Ouisa Kies : «Il y a des profils de détenus radicalisés que je n’avais jamais vus»

La sociologue, qui travaille notamment avec les prisonniers revenus de Syrie, note l’apparition de jeunes jihadistes d’abord attirés par la violence.

Image de propagande, issue d’un site proche de l’EI, montrant un convoi de combattants à Tal Abyad (nord-est de la Syrie) en mai 2015. (Photo AP)
Publié le 21/03/2016 à 20h21

Rattachée au Centre de recherche et d’analyse sociologique de l’EHESS et directrice du cabinet conseil Sociologiks, Ouisa Kies a démarré un travail avec une soixantaine de détenus radicalisés en janvier 2015, juste après les attentats de

Charlie

et de l’Hyper Cacher. Elle a notamment suivi des personnes revenues de Syrie.

Y a-t-il un profil-type du détenu radicalisé?

Non, ça n’existe pas. Mais je note une évolution. Il y a certains profils que je n’avais jamais vus avant. Ce sont ceux qui sont attirés avant tout par la violence. Alors que le processus classique, c’était d’adhérer d’abord à une idéologie, puis de passer ensuite à la violence pour imposer ses vues. C’est vraiment un phénomène nouveau, que je n’avais pas observé entre 2011 et 2013. Bien sûr, il y a aussi d’autres profils, des gens éduqués, avec une vision politique du terrorisme affirmée - ce qu’on appelle la théorie rationnelle. Ce sont, par exemple, les membres d’Al-Qaeda, ou même du GIA, qui ont entre 30 et 40 ans aujourd’hui. Certains d’entre eux ont une influence dans les prisons, ce sont des détenus charismatiques.

Il y a donc une nouvelle génération de jihadistes?

Ceux qui reviennent de Syrie sont tous très jeunes, souvent moins de 25 ans. Mais on a aussi des prévenus ou des condamnés qui n’ont pas eu besoin de passer en Syrie. Ce sont des profils plutôt fragiles, en rupture - pas forcément des malades mentaux - qui ont accumulé une certaine frustration, et ont trouvé des héros comme Merah. Sa surmédiatisation comme celle de l’Etat islamique a suscité des vocations, de l’admiration pour ces gens qui vont «jusqu’au bout». En prison, ceux qui reviennent de Syrie sont assez respectés.

La prison est-elle le premier lieu de radicalisation?

C’est une idée reçue.
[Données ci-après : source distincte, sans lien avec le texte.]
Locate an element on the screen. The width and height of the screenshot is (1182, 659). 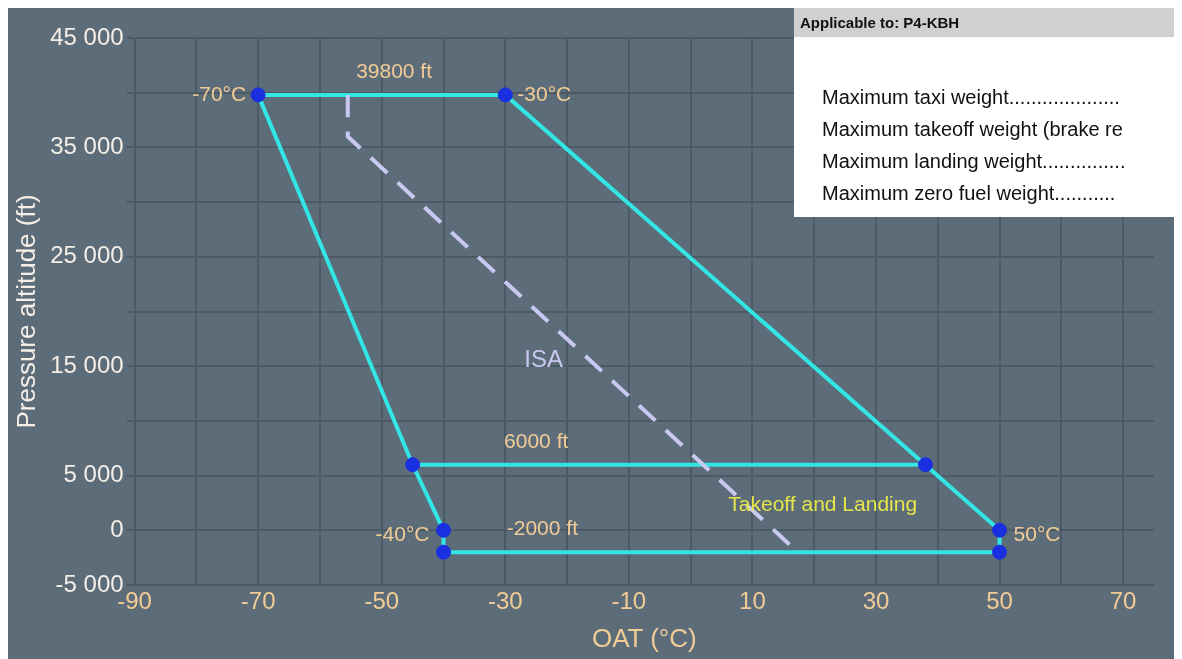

Selon le ministère de la Justice, 86 % des prévenus ou des personnes condamnées pour des faits de terrorisme se sont radicalisés à l’extérieur de la prison. Mais ceux qui vont vraiment commettre des attentats sont effectivement ceux passés par la case prison. Ces personnes qui ont très souvent subi des violences deviennent elles-mêmes violentes, puis mettent cette violence au service du sacré. Placer en détention tous les retours de Syrie n’est pas une solution, je le dis depuis longtemps. Il y a des gens dangereux qui peuvent commettre des attentats, bien sûr, mais il y a aussi des gens qui se sont trompés. Pour ces derniers, la détention risque d’être contre-productive.

La France est-elle en retard dans la lutte contre la radicalisation?
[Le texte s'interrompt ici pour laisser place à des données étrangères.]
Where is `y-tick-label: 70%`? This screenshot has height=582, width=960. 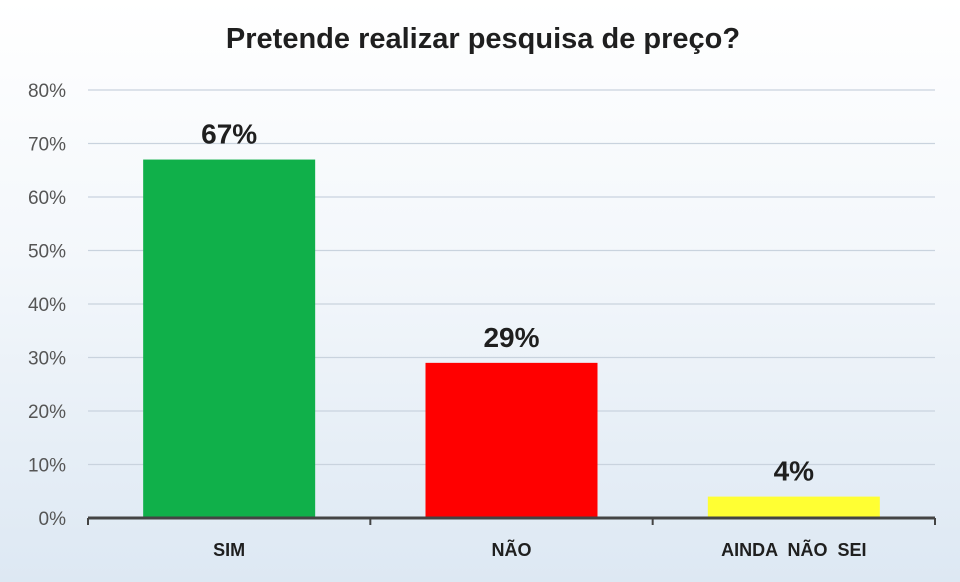
y-tick-label: 70% is located at coordinates (47, 146). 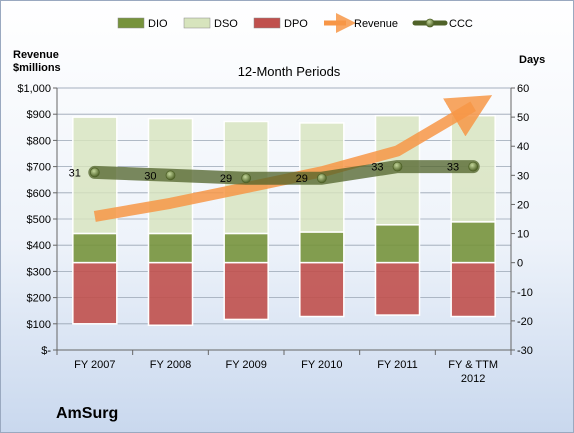 What do you see at coordinates (376, 24) in the screenshot?
I see `legend-label-revenue: Revenue` at bounding box center [376, 24].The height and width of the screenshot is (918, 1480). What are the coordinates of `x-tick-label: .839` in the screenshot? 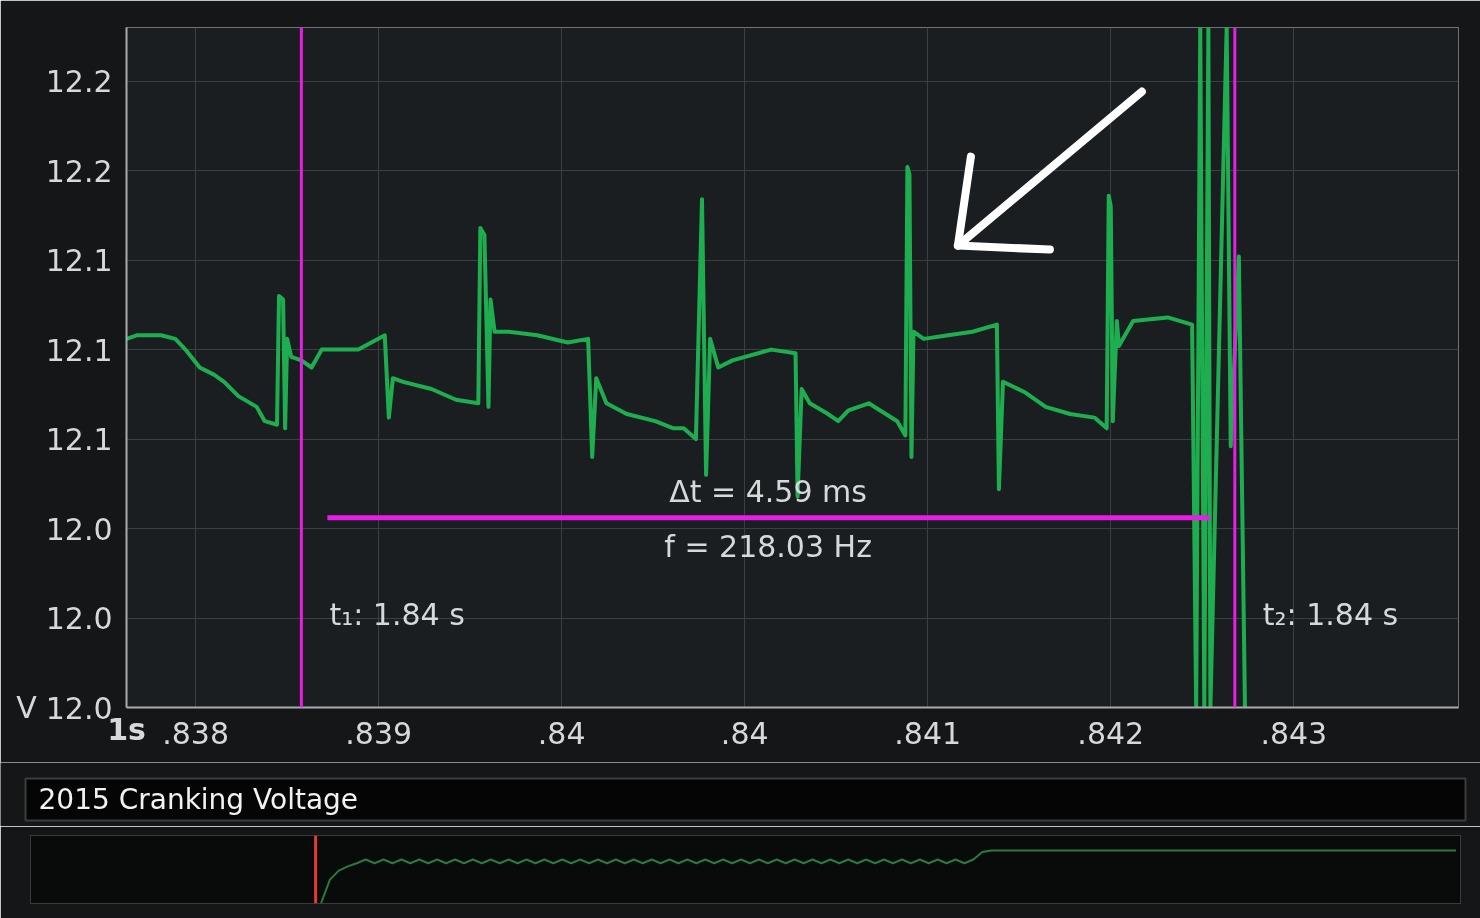 It's located at (379, 733).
Oui, clairement : 101 structures travaillent dans notre pays sur la déradicalisation et 1 600 personnes sont suivies à ce titre. Or, nous ne sommes même pas capables de faire un état des lieux sur le sujet. Chacun se proclame expert, la prévention de la radicalisation devient un business. Il y a pourtant urgence : il faut travailler dans les quartiers et les écoles, où on a pris un retard incroyable ! C’est évidemment un des lieux de radicalisation les plus importants. Et à un âge ou on est hyperinfluençable. Sauf que c’est trop difficile de taper sur l’école, on préfère taper sur les prisons.